Another leading Palestinian militant was killed in the West Bank in a car-bomb attack, the second member of the Hamas organization to die violently in two days. Palestinian leaders quickly blamed Israel, even as Prime Minister Sharon ordered tanks out of a self-rule zone in Hebron and eased restrictions at roadblocks. But those moves angered the hardline National Unity and Israel Beitenu parties, which quit Sharon's coalition government. Meanwhile, in London, Yasser Arafat won British backing for creation of a "viable" Palestinian state. (Related story, page 6.)

Although election returns were incomplete, the opposition Peronist Party appeared headed to control of both houses of Argen-tina's Congress after Sunday's voting. The outcome puts beleaguered President Fernando de la Rua in the position of trying to push his widely unpopular austerity plan with only minority support among lawmakers. Yet he quickly renewed his commitment to the plan, aimed at keeping Argentina from defaulting on $132 billion in debt.

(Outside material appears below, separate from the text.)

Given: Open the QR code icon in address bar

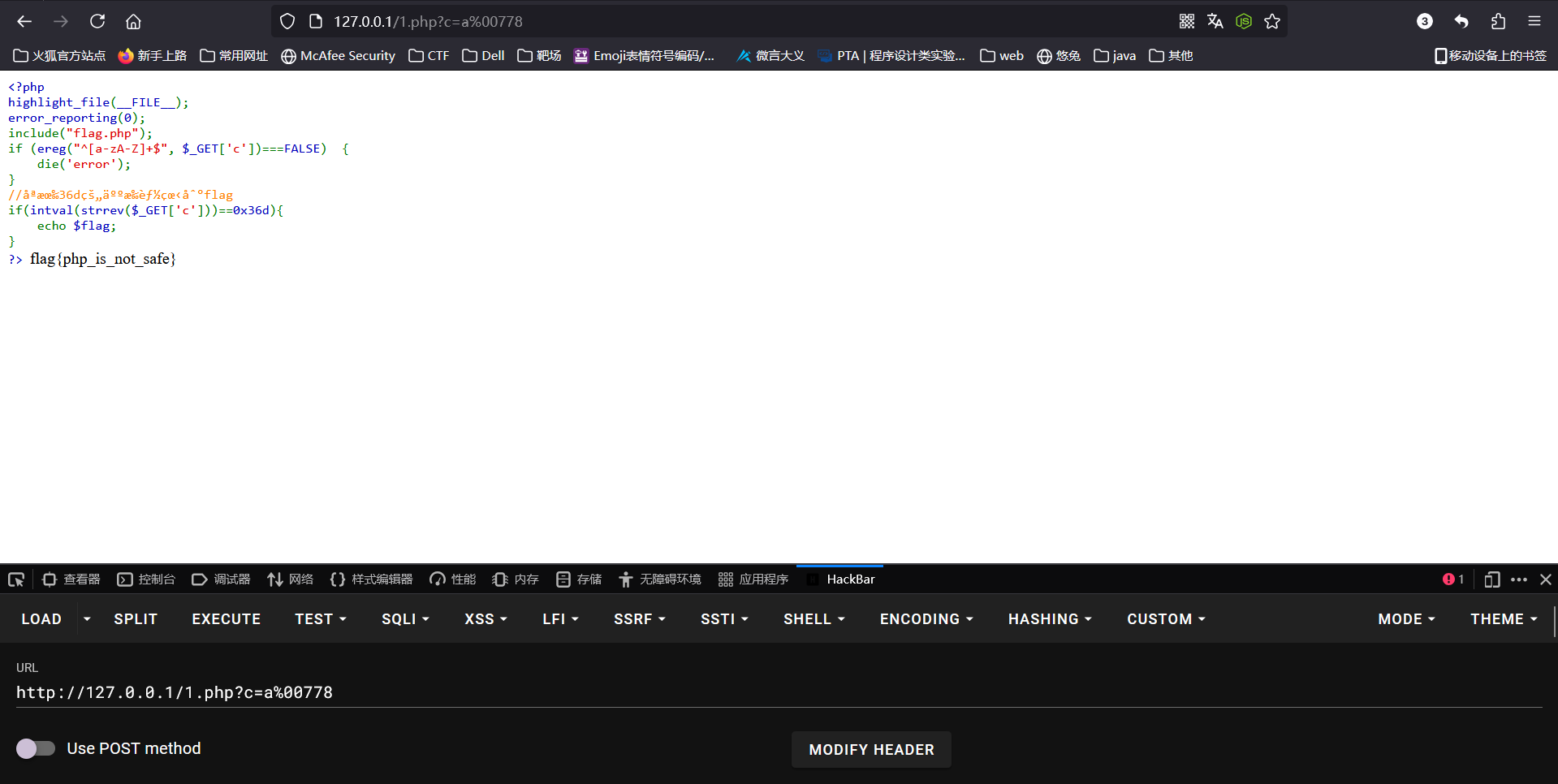Looking at the screenshot, I should [1186, 21].
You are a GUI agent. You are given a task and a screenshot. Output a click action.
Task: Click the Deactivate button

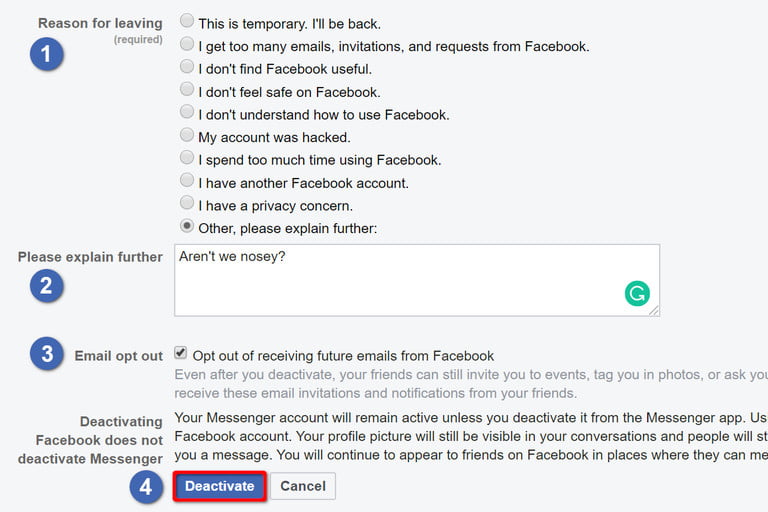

Another attempt at resolving the long-running political crisis in Haiti collapsed as President Jean-Bertrand Aristide's Lavalas Family Party and the 15-party opposition alliance couldn't agree on new elections. Their talks, which broke down Sunday, were sponsored by the Organization of American States. The opposition claims Lavalas won power by fraud and demands a new vote. About $500 million in international aid remains on hold until the dispute is resolved.